On the afternoon of March 5, at the regular Government press conference in February 2025, Permanent Deputy Governor of the State Bank of Vietnam (SBV) Dao Minh Tu answered questions from the press about the situation where many banks have increased interest rates in early 2025, which could increase input costs for businesses.
Regarding interest rates, according to Mr. Dao Minh Tu, at the end of 2024, the banking industry has proactively reduced the average interest rate compared to 2023, the average interest rate reduction of the banking system is 1.1%. In particular, some state-owned commercial banks have lowered interest rates to 1.6%.
However, Mr. Dao Minh Tu admitted that recently, "honestors" in the early stages of the year after Tet have had many depositors, so 8 banks have increased deposit interest rates for some terms.
The leader of the SBV affirmed that the SBV's viewpoint is to create conditions for businesses and borrowers to have a positive interest rate, therefore reducing interest rates.
The SBV has requested banks to lower interest rates, first of all to stabilize the market and aim to reduce and save banking operating costs in the highest way to facilitate the reduction of lending interest rates.
Permanent Deputy Governor Dao Minh Tu said that the Prime Minister has issued Official Dispatch No. 19 directing interest rate reduction. The Prime Minister's direction is very decisive, timely and the spirit of direction is clear and appropriate.
Because in the condition of wanting to reduce loan interest, we must reduce deposit interest. Banks, businesses and people must share to effectively use capital.
"After the Prime Minister's telegram, we immediately directed banks to increase deposit interest rates and reduce interest rates, and most of the 8 banks have adjusted and reduced deposit interest rates," said Mr. Dao Minh Tu.
Mr. Dao Minh Tu affirmed that currently, according to statistics from the State Bank, there are over 12 banks that have reduced deposit interest rates, some banks have reduced deeply. The average reduction in deposit interest rates is about 0.7% and banks all have consumer and housing loan packages for the poor and those in need.
The Standing Deputy Governor of the State Bank of Vietnam said that in the coming time, the State Bank of Vietnam will closely monitor interest rates, in the spirit that the banking industry must share with businesses about profits, reduce costs, and reduce lending interest rates for all terms.
The SBV will use its tools to create conditions for commercial banks to have liquidity and capital to avoid increasing input mobilization, thereby increasing loan interest.
"In the banking industry alone, in order to support economic growth of 8%, we set the credit growth rate this year at about 16%, so that at least the outstanding loans increase by the end of the year by about 2.5 million billion VND.
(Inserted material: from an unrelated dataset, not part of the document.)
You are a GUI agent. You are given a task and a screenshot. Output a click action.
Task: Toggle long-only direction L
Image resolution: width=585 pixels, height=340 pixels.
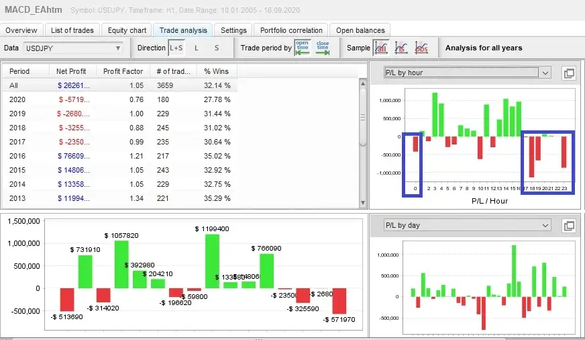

If the economic growth rate is higher than 8%, then with the current investment capital structure ratio, between banking capital and other capital sources for economic development investment, it must increase by over 2.5 million billion VND", said Mr. Tu.
According to Mr. Tu, to grow, we must expand investment, to expand investment, there are 2 issues: First is to have investment capital; second is to increase the capacity and conditions for capital absorption of enterprises and investors.